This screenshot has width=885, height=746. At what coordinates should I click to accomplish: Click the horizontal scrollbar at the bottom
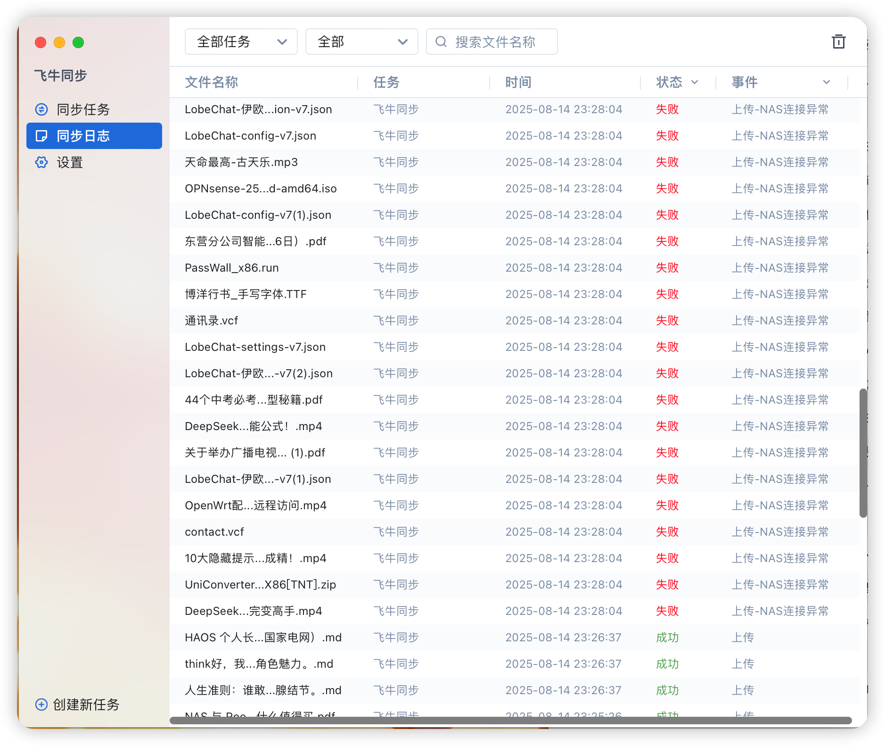pyautogui.click(x=510, y=720)
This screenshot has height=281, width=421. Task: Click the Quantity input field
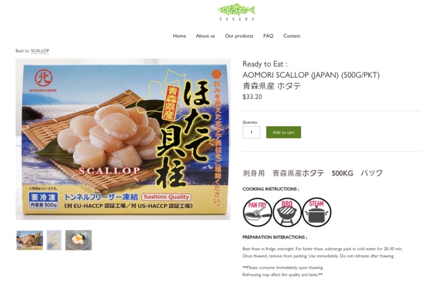pyautogui.click(x=251, y=132)
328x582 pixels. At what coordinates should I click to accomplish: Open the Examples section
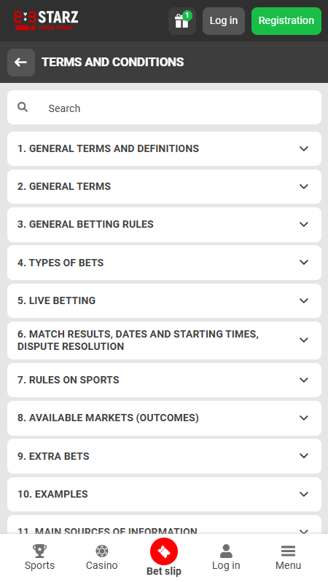click(x=165, y=495)
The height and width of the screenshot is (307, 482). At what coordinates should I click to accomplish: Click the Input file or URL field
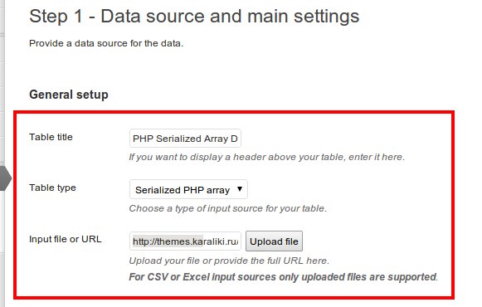click(x=185, y=241)
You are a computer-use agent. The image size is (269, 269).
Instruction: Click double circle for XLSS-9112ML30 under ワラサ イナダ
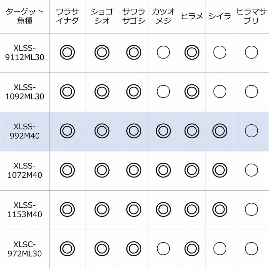click(67, 52)
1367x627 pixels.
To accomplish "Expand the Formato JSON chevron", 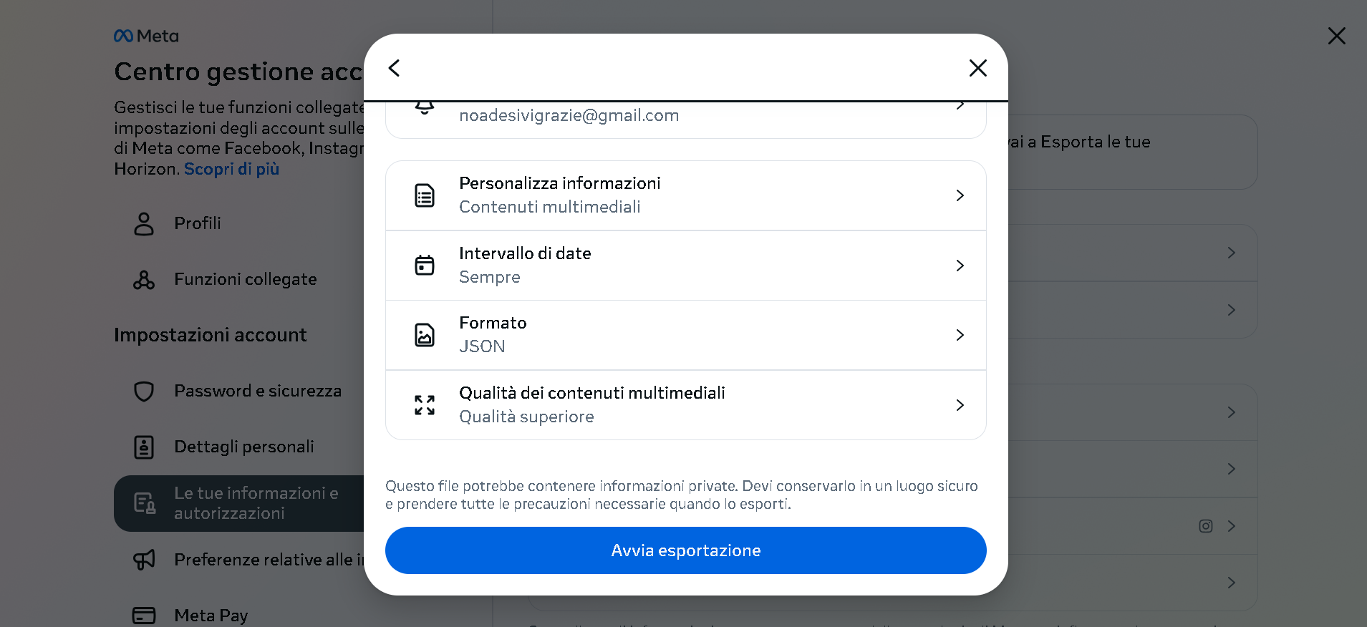I will (x=960, y=335).
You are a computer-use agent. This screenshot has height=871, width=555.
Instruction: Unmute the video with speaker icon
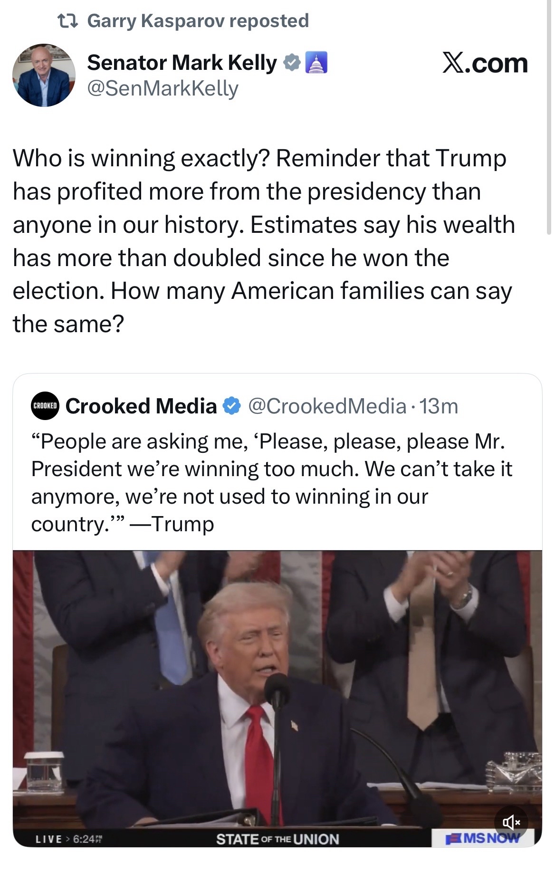click(511, 822)
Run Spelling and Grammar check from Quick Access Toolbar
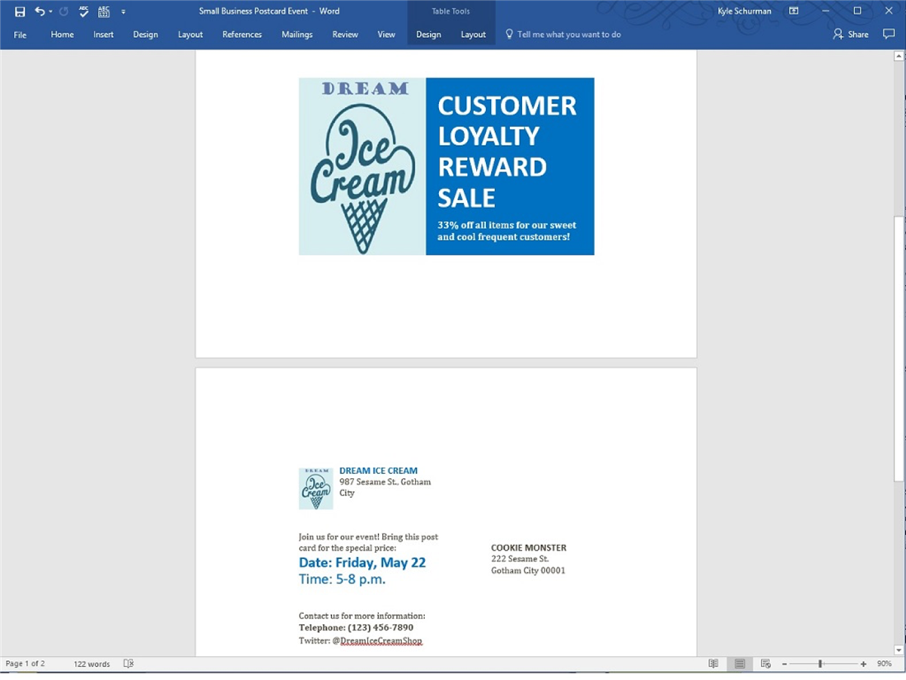Screen dimensions: 906x680 [x=83, y=11]
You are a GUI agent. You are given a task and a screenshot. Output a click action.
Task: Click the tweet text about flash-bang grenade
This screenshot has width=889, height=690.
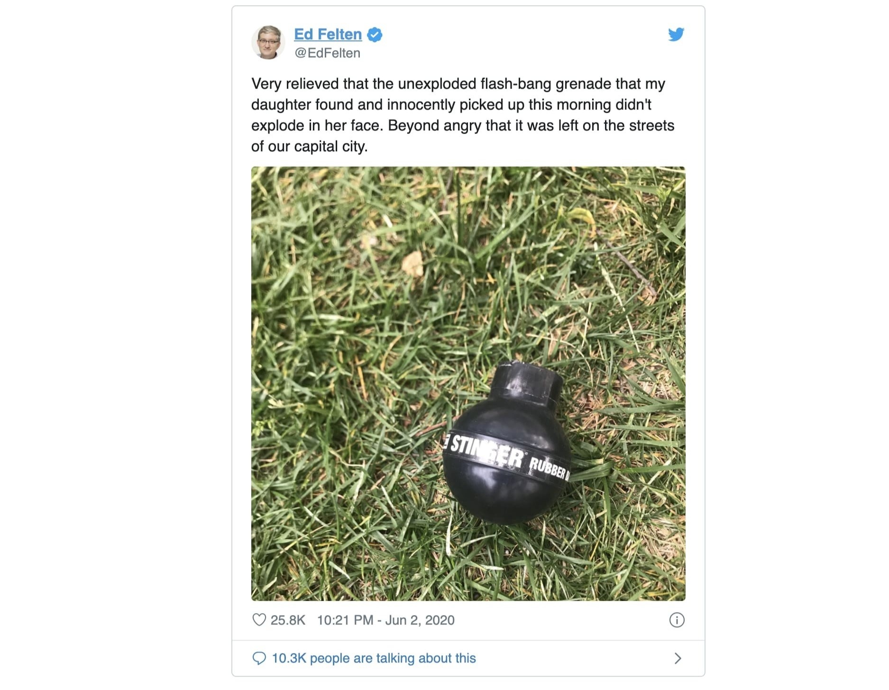click(x=463, y=115)
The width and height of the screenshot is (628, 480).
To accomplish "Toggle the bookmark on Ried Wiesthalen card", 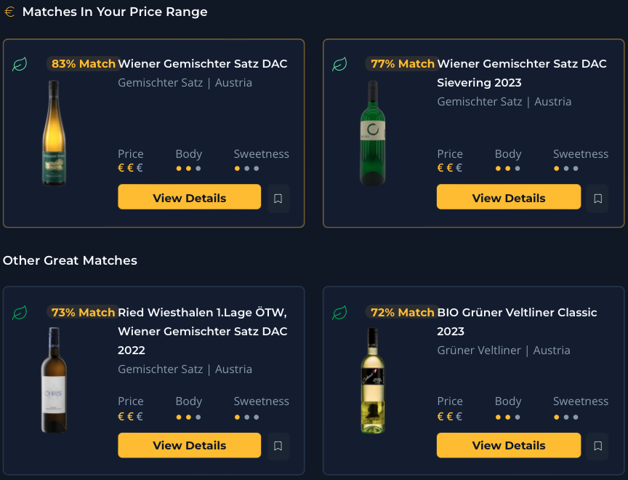I will point(278,447).
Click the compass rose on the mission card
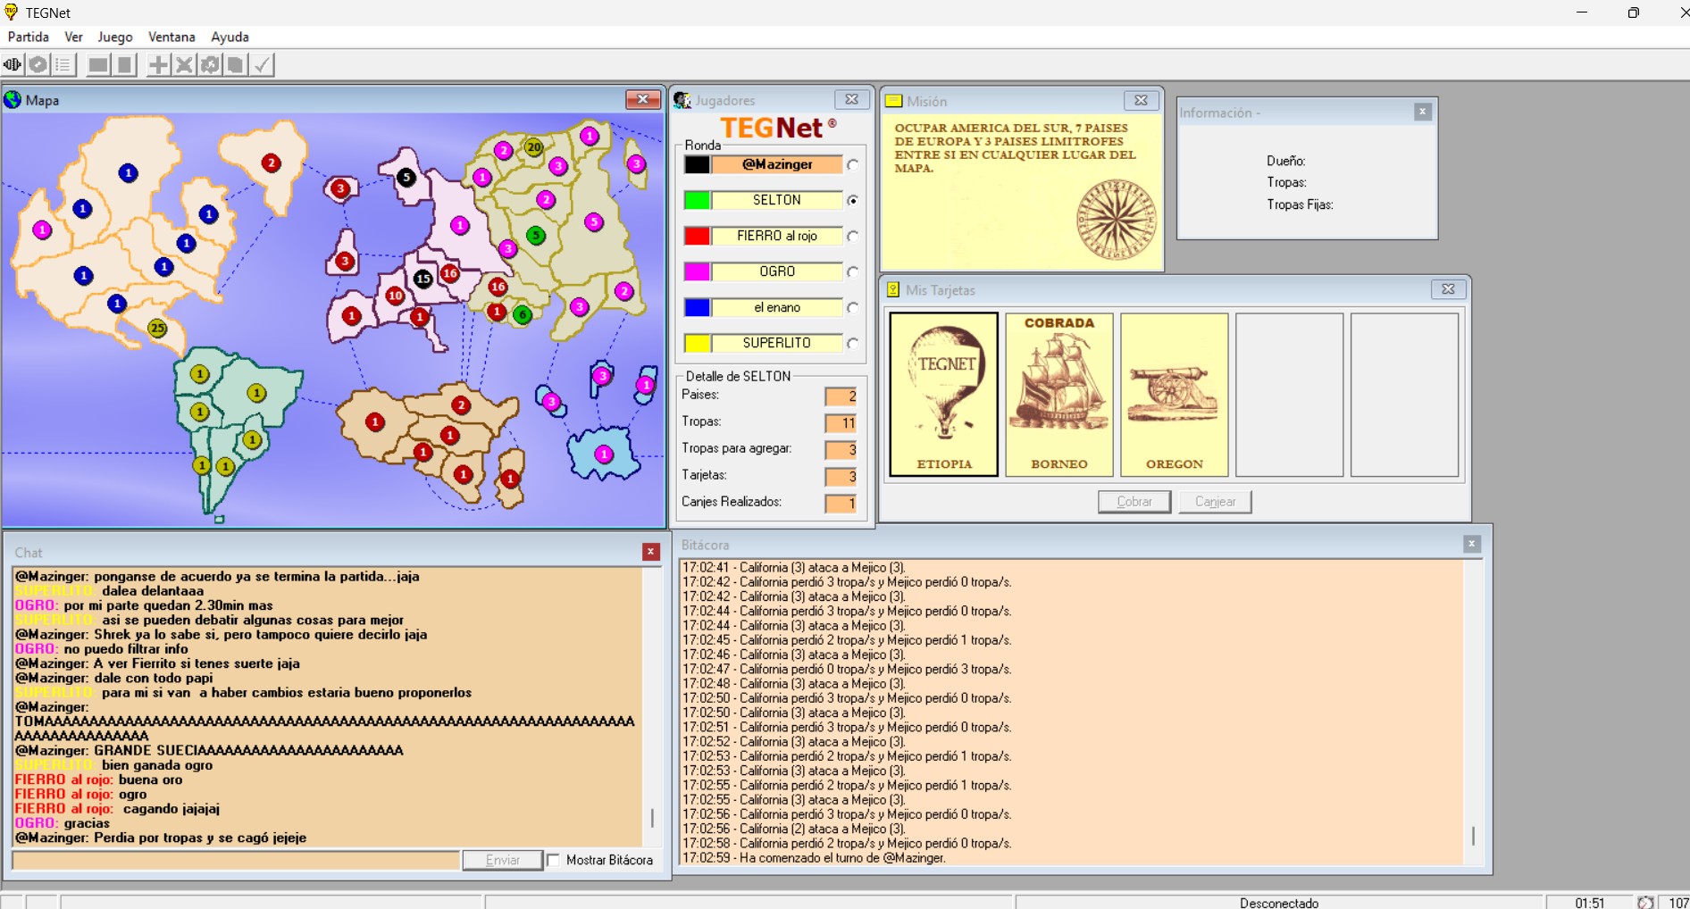This screenshot has height=909, width=1690. [1116, 220]
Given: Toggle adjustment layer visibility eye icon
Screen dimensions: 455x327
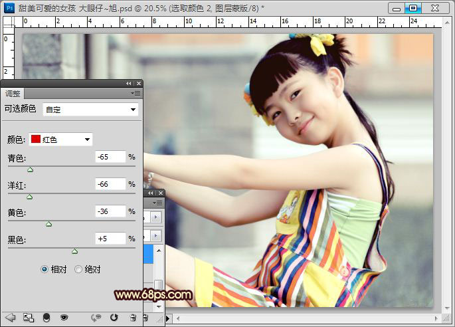Looking at the screenshot, I should [64, 318].
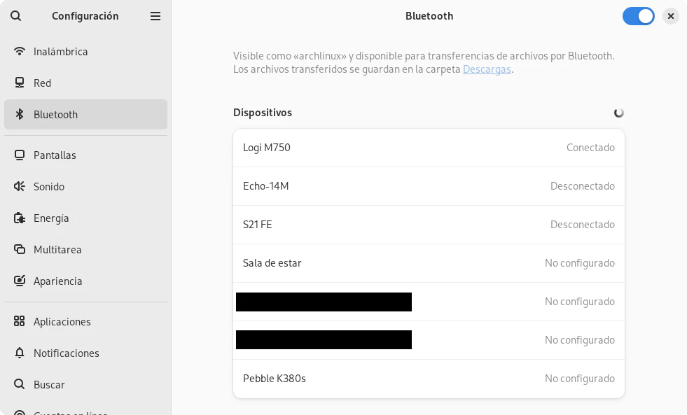This screenshot has height=415, width=687.
Task: Open the hamburger main menu
Action: 155,16
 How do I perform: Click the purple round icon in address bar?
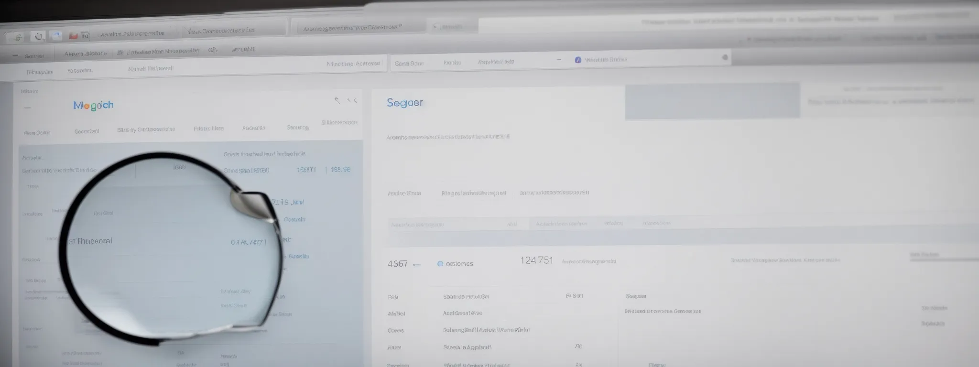click(x=578, y=60)
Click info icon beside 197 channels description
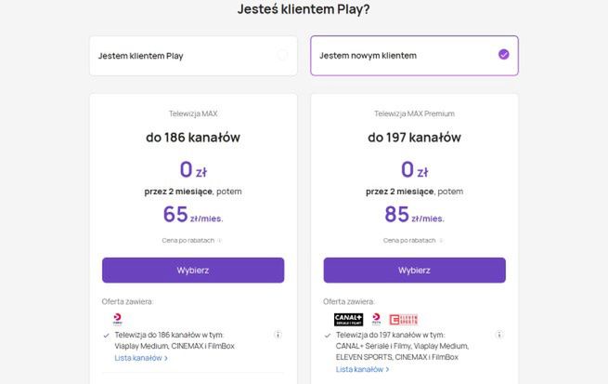The height and width of the screenshot is (384, 608). tap(499, 335)
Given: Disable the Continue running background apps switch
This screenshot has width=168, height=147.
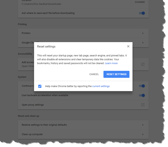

----

Assignment: Only the lines with "agent" are needed; find them in the records and copy each one.

Answer for this exercise:
You are a computer-use agent. The image size is (269, 269).
You are a computer-use agent. This screenshot has height=871, width=555.
You are a GUI agent. You are given a task and a screenshot. Output a click action.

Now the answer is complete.